Former mayor Sheila Dixon, prosecutor Elizabeth Embry, City Councilman Nick Mosby, state Sen. Catherine Pugh, City Councilman Carl Stokes, venture capitalist David Warnock, engineer Calvin Harris III and academic researcher Cindy Walsh were all allotted time to speak and take questions from the audience.
The candidates were only allowed about three minutes to answer questions, so there was not a lot of time for members of the audience to interact with the candidates or for the candidates to interact with one another. When it came to questions from the audience, however, money was a major subject.
One woman asked Dixon why the city hadn’t considered a commuter tax to help keep vitally needed tax dollars within city limits.
“We’ve been there, done that,” Dixon said. “We’ve explored the possibility of a commuter tax, but then you have to ask yourself the question, if you create a commuter tax for people coming into the city, they can also do the same leaving the city. We don’t need to create a commuter tax. We need to create a structure within Baltimore to not only attract people to not only come here but stay here.”
Councilman Stokes talked about the need for audits and an even distribution of money throughout the city – not just the areas near the Inner Harbor.
“I found out that Rec and Parks hadn’t done an audit in 30 years…I found out that no city agency was doing audits and so I went to the council and I put in a bill to audit every penny, every performance, every dollar and guess what? It was defeated,” he said.

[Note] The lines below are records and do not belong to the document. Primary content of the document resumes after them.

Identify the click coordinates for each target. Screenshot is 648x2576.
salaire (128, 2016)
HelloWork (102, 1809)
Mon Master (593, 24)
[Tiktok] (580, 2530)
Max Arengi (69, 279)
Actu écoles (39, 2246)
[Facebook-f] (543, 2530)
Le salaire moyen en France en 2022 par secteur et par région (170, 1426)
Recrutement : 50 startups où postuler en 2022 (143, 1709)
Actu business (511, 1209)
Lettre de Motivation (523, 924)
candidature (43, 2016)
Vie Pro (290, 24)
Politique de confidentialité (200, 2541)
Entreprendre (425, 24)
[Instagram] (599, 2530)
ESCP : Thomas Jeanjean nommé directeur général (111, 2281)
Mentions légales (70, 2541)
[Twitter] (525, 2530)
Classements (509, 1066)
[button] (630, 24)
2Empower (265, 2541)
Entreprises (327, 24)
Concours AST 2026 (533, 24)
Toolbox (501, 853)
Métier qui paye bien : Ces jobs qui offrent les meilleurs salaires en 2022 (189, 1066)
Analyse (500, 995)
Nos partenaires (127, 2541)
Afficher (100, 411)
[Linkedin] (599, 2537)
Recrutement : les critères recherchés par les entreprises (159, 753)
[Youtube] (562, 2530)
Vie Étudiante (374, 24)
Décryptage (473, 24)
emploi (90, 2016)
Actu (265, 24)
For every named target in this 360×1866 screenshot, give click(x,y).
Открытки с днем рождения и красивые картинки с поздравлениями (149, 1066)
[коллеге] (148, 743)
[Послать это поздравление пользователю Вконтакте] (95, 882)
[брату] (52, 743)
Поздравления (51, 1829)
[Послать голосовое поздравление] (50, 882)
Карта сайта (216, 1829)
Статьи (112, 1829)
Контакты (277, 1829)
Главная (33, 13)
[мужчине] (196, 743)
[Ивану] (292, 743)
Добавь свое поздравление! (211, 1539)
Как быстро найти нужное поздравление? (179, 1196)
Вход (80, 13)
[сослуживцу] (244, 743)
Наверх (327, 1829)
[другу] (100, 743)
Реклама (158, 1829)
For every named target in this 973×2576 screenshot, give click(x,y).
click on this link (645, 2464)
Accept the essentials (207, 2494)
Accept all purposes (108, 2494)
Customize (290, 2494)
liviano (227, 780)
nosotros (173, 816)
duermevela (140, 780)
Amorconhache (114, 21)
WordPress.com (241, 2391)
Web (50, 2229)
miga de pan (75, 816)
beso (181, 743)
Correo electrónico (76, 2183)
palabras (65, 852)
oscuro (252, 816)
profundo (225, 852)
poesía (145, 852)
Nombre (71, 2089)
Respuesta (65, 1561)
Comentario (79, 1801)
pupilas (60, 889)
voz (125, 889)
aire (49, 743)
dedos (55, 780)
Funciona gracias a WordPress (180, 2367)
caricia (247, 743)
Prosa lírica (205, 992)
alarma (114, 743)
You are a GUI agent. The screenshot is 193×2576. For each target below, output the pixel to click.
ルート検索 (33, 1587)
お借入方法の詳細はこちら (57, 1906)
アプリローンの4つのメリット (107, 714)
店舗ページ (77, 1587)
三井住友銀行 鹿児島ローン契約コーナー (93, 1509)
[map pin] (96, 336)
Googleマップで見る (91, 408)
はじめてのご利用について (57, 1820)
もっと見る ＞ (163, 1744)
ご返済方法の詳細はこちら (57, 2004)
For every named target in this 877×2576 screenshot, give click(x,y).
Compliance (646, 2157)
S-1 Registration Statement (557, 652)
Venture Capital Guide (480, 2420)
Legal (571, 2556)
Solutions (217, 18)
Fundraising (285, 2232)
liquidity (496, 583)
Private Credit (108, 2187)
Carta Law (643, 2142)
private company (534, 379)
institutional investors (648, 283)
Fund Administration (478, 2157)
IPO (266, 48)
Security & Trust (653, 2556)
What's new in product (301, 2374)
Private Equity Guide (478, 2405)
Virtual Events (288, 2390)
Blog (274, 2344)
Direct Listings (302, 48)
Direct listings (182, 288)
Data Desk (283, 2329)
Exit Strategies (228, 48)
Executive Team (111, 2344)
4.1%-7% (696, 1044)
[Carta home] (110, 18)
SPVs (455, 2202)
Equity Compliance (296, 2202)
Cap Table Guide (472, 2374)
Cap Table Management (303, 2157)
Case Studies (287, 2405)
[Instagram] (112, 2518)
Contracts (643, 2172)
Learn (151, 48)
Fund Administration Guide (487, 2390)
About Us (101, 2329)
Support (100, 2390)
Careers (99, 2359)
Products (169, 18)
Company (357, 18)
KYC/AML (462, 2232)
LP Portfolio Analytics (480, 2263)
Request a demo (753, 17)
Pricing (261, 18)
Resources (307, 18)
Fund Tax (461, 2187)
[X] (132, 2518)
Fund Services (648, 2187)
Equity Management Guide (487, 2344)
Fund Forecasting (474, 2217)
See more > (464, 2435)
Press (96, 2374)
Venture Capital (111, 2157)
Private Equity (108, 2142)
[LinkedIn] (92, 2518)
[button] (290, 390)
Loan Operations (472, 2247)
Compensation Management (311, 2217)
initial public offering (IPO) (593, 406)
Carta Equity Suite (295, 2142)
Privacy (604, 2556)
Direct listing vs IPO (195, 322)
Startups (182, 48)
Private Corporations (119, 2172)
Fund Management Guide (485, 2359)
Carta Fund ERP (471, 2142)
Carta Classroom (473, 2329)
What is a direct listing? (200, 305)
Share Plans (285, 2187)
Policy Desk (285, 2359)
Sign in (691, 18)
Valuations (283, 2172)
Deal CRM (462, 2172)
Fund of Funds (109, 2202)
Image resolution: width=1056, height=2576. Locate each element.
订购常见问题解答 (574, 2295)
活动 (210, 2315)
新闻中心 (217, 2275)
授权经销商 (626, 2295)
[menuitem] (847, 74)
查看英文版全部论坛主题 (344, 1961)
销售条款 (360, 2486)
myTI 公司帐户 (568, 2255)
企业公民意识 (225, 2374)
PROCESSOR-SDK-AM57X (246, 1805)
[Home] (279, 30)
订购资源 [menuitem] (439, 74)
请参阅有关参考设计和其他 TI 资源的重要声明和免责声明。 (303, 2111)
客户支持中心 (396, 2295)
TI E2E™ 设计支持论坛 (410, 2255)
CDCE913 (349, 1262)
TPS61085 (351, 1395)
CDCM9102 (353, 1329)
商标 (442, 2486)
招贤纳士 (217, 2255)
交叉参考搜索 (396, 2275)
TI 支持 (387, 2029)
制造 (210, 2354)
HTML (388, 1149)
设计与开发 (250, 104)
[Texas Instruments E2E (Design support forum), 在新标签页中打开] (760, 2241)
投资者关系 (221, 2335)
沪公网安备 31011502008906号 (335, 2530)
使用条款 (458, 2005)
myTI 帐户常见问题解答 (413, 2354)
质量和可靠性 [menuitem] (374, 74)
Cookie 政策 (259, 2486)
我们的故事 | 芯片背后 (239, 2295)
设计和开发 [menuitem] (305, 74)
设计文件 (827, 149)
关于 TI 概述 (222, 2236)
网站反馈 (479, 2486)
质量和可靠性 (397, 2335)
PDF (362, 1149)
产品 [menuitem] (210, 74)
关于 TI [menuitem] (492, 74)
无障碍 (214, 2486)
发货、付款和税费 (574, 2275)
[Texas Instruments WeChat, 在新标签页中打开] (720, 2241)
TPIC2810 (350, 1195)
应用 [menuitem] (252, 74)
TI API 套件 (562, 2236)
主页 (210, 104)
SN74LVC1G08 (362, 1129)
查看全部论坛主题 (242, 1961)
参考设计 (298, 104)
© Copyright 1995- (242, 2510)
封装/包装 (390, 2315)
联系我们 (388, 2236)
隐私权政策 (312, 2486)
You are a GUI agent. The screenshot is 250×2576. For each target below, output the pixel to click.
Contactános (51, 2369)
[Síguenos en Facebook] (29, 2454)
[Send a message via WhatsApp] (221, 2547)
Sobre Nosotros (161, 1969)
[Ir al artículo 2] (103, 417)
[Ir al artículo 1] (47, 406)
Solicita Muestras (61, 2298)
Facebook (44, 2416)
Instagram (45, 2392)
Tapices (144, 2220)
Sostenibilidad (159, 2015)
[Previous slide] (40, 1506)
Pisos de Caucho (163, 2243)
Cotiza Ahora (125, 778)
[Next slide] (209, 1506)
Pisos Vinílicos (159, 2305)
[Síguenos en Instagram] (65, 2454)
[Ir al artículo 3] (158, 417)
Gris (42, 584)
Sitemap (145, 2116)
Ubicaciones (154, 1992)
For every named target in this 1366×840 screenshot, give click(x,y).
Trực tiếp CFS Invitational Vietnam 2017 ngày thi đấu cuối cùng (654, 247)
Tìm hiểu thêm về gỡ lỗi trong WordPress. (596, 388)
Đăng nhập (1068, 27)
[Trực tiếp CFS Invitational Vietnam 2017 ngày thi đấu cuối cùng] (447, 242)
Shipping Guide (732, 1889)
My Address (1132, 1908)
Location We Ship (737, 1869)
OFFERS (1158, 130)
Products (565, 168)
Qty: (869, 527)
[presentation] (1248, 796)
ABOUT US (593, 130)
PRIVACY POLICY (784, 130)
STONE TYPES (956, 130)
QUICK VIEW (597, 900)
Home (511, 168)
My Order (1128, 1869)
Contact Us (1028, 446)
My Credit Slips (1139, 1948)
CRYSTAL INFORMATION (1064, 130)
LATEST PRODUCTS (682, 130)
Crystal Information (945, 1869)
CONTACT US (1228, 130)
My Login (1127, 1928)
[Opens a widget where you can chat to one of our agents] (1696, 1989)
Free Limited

“We need to know where the dollars are,” he added.
Warnock echoed the need for city audits when a man from the audience asked him about how he would improve the tax base in the city.
“We will write the greatest turnaround story in America by getting a handle on our financials,” Warnock said. “The fact that we haven’t had an audit of our municipal functions since William Donald Schaefer was mayor is disrespectful to our city.”
Robert Stokes, who is running to represent the 12th District in the City Council and is of no relation to Councilman Stokes, asked Mosby if he would increase the city’s education budget as mayor.
“We need to have a Mayor’s Office of Educational Reform,” Mosby said. “That’s someone at City Hall who has their thumb on the pulse of our school system. Right now, the fact of the matter is that we hide behind this cloud of ownership. Is it City Hall? Is it Annapolis? We need to be accountable to our children.”
Another attendee asked Sen. Pugh about the need to improve transportation in the city.
“I’ve looked at the new bus system and it really is inadequate. You’ve got to create transportation that works from one end of the city to the other,” Pugh said. “The other thing that we need to look at is how we run our MARC train system. It now operates about 18 hours a day. It used to operate almost 24 hours because we had so many people who are actually working in the D.C. area. And then looking at how we create bike paths and rapid bus lanes for our citizens and more circulars that will work for everyone.”